* Aim of the exercise *
The first line of the entries and each line after it, through the one that contains "Expand the Status dropdown filter", are to be duplicated exactly; no picture belongs in the copy.

* Excerpted records *
※

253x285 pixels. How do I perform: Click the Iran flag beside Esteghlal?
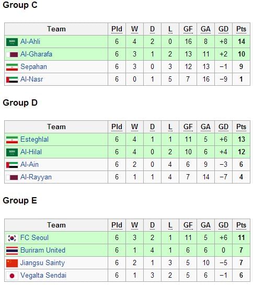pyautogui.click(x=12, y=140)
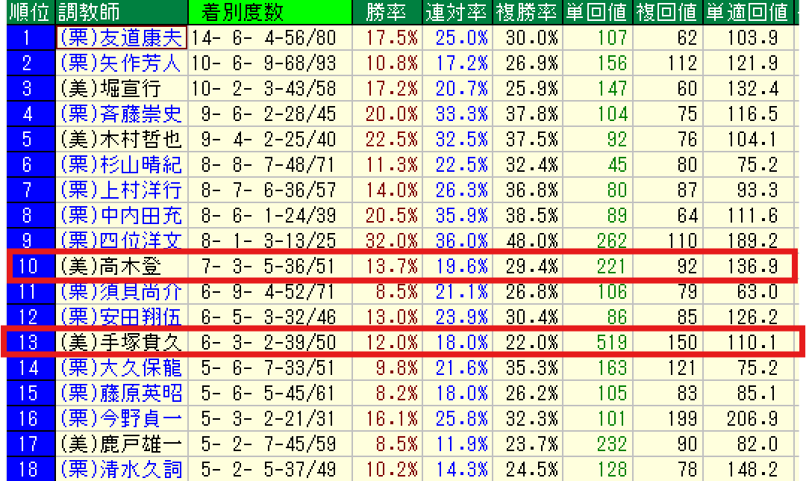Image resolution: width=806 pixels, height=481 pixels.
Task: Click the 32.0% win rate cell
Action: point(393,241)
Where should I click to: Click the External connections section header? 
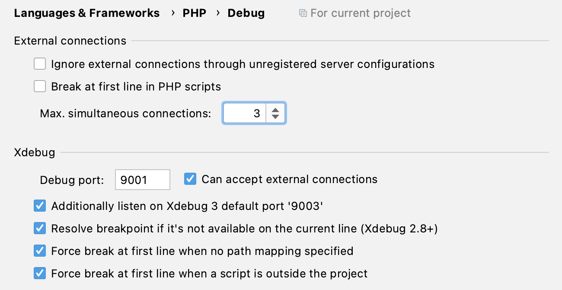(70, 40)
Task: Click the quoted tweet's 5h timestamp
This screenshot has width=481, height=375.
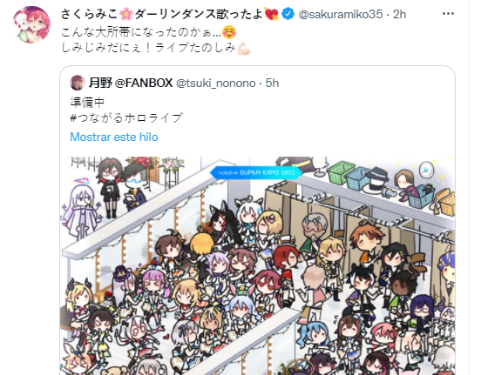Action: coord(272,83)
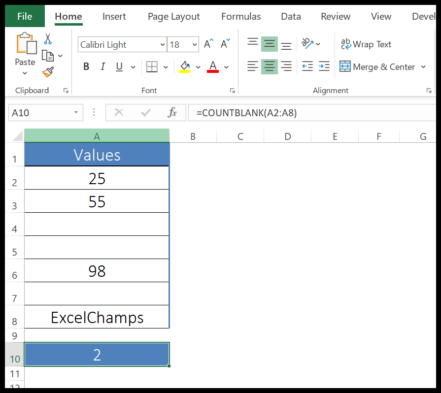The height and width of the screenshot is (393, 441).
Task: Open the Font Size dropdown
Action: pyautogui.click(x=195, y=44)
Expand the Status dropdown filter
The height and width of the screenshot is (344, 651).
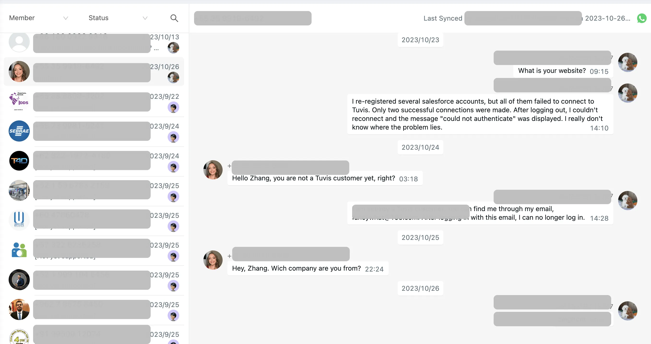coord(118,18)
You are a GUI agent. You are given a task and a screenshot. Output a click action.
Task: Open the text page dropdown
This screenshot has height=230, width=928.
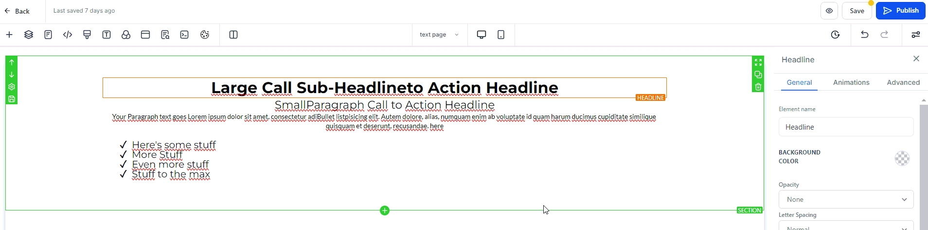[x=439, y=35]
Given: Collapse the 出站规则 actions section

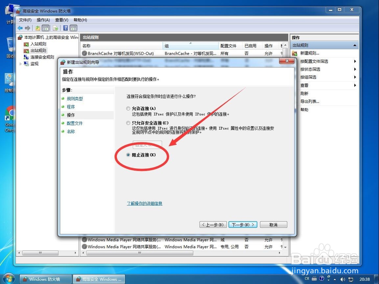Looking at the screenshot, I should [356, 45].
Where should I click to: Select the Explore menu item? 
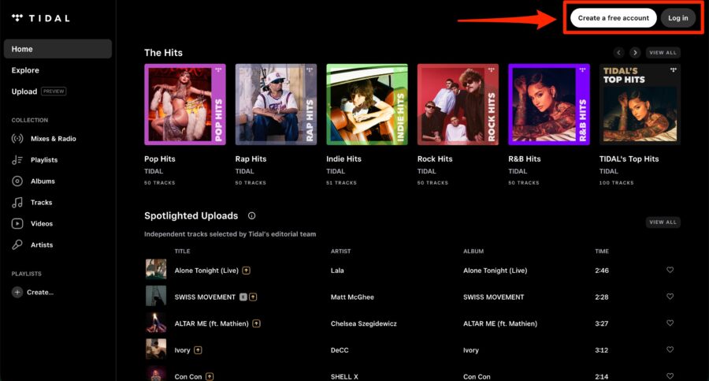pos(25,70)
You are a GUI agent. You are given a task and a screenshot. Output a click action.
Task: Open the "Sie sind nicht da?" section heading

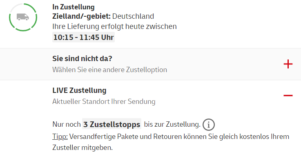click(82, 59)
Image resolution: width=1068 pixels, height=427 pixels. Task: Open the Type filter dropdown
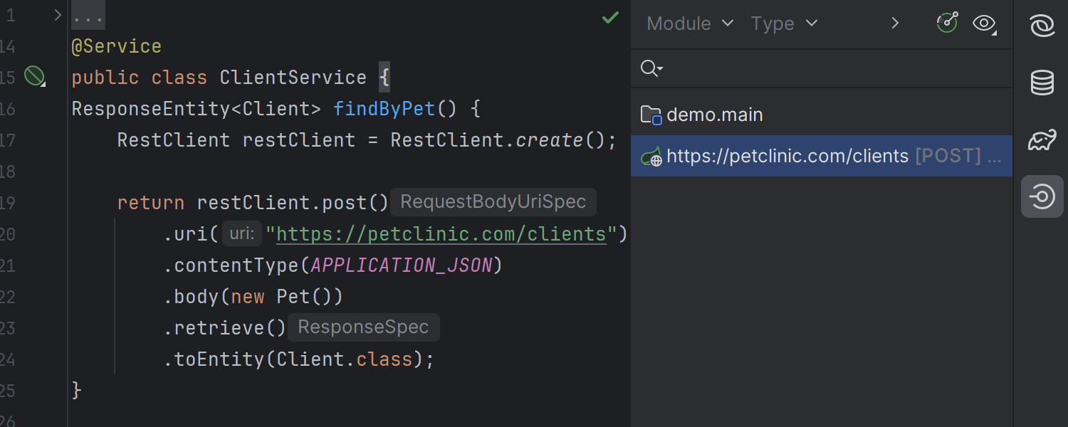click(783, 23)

※

* Completed exercise *
253x285 pixels. How do I perform: Click the Iran flag beside Esteghlal?
pyautogui.click(x=12, y=140)
Image resolution: width=806 pixels, height=481 pixels.
Task: Click the 32.0% win rate cell
Action: point(393,241)
Where should I click to: Click the External connections section header? 
(70, 40)
Task: Click the quoted tweet's 5h timestamp
This screenshot has width=481, height=375.
Action: coord(272,83)
The height and width of the screenshot is (393, 441).
Task: Open the Font Size dropdown
Action: pyautogui.click(x=195, y=44)
Expand the Status dropdown filter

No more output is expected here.